Records for processing:
────────────────────────────────────────

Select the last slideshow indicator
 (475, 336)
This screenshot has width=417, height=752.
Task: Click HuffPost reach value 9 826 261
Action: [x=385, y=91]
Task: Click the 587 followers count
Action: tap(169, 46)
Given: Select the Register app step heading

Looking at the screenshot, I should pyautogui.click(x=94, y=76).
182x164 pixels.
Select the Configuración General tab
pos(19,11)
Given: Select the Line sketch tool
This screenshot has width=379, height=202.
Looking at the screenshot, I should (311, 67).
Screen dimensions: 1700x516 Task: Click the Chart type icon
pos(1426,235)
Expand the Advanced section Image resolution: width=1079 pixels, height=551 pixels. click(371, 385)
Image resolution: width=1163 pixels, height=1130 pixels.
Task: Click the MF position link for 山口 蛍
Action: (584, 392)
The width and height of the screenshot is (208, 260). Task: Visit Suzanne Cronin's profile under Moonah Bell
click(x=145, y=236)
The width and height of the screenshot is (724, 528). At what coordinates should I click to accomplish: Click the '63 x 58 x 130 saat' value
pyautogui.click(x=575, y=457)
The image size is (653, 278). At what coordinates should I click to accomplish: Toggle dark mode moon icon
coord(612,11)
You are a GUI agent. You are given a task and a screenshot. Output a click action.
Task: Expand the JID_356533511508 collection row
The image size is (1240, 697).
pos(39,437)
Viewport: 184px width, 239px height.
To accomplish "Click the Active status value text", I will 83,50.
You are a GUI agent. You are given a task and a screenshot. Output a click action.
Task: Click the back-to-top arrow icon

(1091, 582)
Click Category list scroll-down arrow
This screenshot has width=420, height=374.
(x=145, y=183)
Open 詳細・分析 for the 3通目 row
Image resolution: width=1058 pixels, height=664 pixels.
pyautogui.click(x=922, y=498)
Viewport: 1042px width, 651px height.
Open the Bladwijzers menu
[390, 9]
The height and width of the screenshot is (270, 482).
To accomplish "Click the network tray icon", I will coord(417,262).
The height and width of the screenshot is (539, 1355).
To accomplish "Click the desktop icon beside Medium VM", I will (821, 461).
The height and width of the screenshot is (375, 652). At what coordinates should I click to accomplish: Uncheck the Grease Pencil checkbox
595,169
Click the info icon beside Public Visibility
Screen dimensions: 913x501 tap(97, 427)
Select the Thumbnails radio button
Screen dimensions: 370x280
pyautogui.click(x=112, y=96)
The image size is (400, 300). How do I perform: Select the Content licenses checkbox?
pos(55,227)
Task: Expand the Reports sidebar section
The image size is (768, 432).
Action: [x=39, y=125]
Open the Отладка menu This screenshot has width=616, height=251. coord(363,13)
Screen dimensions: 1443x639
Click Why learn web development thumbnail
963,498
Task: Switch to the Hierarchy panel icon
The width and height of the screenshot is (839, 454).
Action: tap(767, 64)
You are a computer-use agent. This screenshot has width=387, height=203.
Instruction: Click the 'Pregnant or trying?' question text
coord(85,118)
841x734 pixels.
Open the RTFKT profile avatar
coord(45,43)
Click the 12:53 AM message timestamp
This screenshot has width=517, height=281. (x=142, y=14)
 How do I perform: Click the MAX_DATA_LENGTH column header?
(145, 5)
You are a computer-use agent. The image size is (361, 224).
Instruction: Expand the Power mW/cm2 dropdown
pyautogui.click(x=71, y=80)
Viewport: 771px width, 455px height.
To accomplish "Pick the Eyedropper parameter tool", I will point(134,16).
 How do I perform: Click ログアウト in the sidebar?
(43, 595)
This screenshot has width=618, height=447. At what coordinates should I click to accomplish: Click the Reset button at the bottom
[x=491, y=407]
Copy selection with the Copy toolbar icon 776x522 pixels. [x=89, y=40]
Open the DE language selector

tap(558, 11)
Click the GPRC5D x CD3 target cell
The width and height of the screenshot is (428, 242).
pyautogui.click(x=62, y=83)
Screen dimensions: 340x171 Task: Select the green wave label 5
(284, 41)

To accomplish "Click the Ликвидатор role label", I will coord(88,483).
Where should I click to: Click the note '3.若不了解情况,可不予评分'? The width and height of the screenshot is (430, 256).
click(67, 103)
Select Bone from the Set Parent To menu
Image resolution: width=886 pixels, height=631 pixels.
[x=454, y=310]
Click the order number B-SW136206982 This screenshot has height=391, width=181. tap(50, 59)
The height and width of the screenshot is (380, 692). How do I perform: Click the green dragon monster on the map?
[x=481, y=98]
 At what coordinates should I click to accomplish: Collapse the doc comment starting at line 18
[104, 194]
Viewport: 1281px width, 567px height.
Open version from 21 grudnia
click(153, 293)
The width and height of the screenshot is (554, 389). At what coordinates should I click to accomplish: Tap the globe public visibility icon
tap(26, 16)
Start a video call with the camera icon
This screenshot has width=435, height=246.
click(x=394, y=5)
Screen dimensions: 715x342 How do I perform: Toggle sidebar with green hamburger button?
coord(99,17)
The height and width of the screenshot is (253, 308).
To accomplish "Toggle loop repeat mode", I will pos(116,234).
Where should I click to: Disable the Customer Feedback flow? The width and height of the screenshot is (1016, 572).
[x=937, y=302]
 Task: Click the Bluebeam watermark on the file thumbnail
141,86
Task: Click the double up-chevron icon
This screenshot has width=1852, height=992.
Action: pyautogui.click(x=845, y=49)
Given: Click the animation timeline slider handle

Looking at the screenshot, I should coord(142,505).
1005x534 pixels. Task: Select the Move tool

────────────────────────────────────────

Instructions to follow: Could you give the data above again, exact in every line?

Response box:
Select the last slideshow indicator
 (475, 336)
This screenshot has width=417, height=752.
Task: Click HuffPost reach value 9 826 261
Action: [x=385, y=91]
Task: Click the 587 followers count
Action: tap(169, 46)
Given: Select the Register app step heading

Looking at the screenshot, I should pyautogui.click(x=94, y=76).
182x164 pixels.
Select the Configuración General tab
pos(19,11)
Given: Select the Line sketch tool
This screenshot has width=379, height=202.
Looking at the screenshot, I should (311, 67).
Screen dimensions: 1700x516 Task: Click the Chart type icon
pos(1426,235)
Expand the Advanced section Image resolution: width=1079 pixels, height=551 pixels. click(371, 385)
Image resolution: width=1163 pixels, height=1130 pixels.
Task: Click the MF position link for 山口 蛍
Action: (584, 392)
The width and height of the screenshot is (208, 260). Task: Visit Suzanne Cronin's profile under Moonah Bell
click(x=145, y=236)
The width and height of the screenshot is (724, 528). At what coordinates should I click to accomplish: Click the '63 x 58 x 130 saat' value
pyautogui.click(x=575, y=457)
The image size is (653, 278). At what coordinates should I click to accomplish: Toggle dark mode moon icon
coord(612,11)
You are a GUI agent. You are given a task and a screenshot. Output a click action.
Task: Expand the JID_356533511508 collection row
The image size is (1240, 697).
pos(39,437)
Viewport: 184px width, 239px height.
To accomplish "Click the Active status value text", I will 83,50.
You are a GUI agent. You are given a task and a screenshot. Output a click action.
Task: Click the back-to-top arrow icon

(1091, 582)
Click Category list scroll-down arrow
This screenshot has width=420, height=374.
(x=145, y=183)
Open 詳細・分析 for the 3通目 row
Image resolution: width=1058 pixels, height=664 pixels.
pyautogui.click(x=922, y=498)
Viewport: 1042px width, 651px height.
Open the Bladwijzers menu
[390, 9]
The height and width of the screenshot is (270, 482).
To accomplish "Click the network tray icon", I will coord(417,262).
The height and width of the screenshot is (539, 1355).
To accomplish "Click the desktop icon beside Medium VM", I will (821, 461).
The height and width of the screenshot is (375, 652). At what coordinates should I click to accomplish: Uncheck the Grease Pencil checkbox
595,169
Click the info icon beside Public Visibility
Screen dimensions: 913x501 tap(97, 427)
Select the Thumbnails radio button
Screen dimensions: 370x280
pyautogui.click(x=112, y=96)
The image size is (400, 300). How do I perform: Select the Content licenses checkbox?
pos(55,227)
Task: Expand the Reports sidebar section
The image size is (768, 432).
Action: [x=39, y=125]
Open the Отладка menu This screenshot has width=616, height=251. coord(363,13)
Screen dimensions: 1443x639
Click Why learn web development thumbnail
963,498
Task: Switch to the Hierarchy panel icon
The width and height of the screenshot is (839, 454).
Action: tap(767, 64)
You are a computer-use agent. This screenshot has width=387, height=203.
Instruction: Click the 'Pregnant or trying?' question text
coord(85,118)
841x734 pixels.
Open the RTFKT profile avatar
coord(45,43)
Click the 12:53 AM message timestamp
This screenshot has width=517, height=281. (x=142, y=14)
 How do I perform: Click the MAX_DATA_LENGTH column header?
(145, 5)
You are a computer-use agent. The image size is (361, 224).
Instruction: Expand the Power mW/cm2 dropdown
pyautogui.click(x=71, y=80)
Viewport: 771px width, 455px height.
To accomplish "Pick the Eyedropper parameter tool", I will point(134,16).
 How do I perform: Click ログアウト in the sidebar?
(43, 595)
This screenshot has width=618, height=447. At what coordinates should I click to accomplish: Click the Reset button at the bottom
[x=491, y=407]
Copy selection with the Copy toolbar icon 776x522 pixels. [x=89, y=40]
Open the DE language selector

tap(558, 11)
Click the GPRC5D x CD3 target cell
The width and height of the screenshot is (428, 242).
pyautogui.click(x=62, y=83)
Screen dimensions: 340x171 Task: Select the green wave label 5
(284, 41)

To accomplish "Click the Ликвидатор role label", I will coord(88,483).
Where should I click to: Click the note '3.若不了解情况,可不予评分'? The width and height of the screenshot is (430, 256).
click(67, 103)
Select Bone from the Set Parent To menu
Image resolution: width=886 pixels, height=631 pixels.
[x=454, y=310]
Click the order number B-SW136206982 This screenshot has height=391, width=181. tap(50, 59)
The height and width of the screenshot is (380, 692). How do I perform: Click the green dragon monster on the map?
[x=481, y=98]
 At what coordinates should I click to accomplish: Collapse the doc comment starting at line 18
[104, 194]
Viewport: 1281px width, 567px height.
Open version from 21 grudnia
click(153, 293)
The width and height of the screenshot is (554, 389). At what coordinates should I click to accomplish: Tap the globe public visibility icon
tap(26, 16)
Start a video call with the camera icon
This screenshot has width=435, height=246.
click(x=394, y=5)
Screen dimensions: 715x342 How do I perform: Toggle sidebar with green hamburger button?
coord(99,17)
The height and width of the screenshot is (253, 308).
To accomplish "Toggle loop repeat mode", I will pos(116,234).
Where should I click to: Disable the Customer Feedback flow? The width and height of the screenshot is (1016, 572).
[x=937, y=302]
 Task: Click the Bluebeam watermark on the file thumbnail
141,86
Task: Click the double up-chevron icon
This screenshot has width=1852, height=992.
Action: pyautogui.click(x=845, y=49)
Given: Click the animation timeline slider handle

Looking at the screenshot, I should coord(142,505).
1005x534 pixels. Task: Select the Move tool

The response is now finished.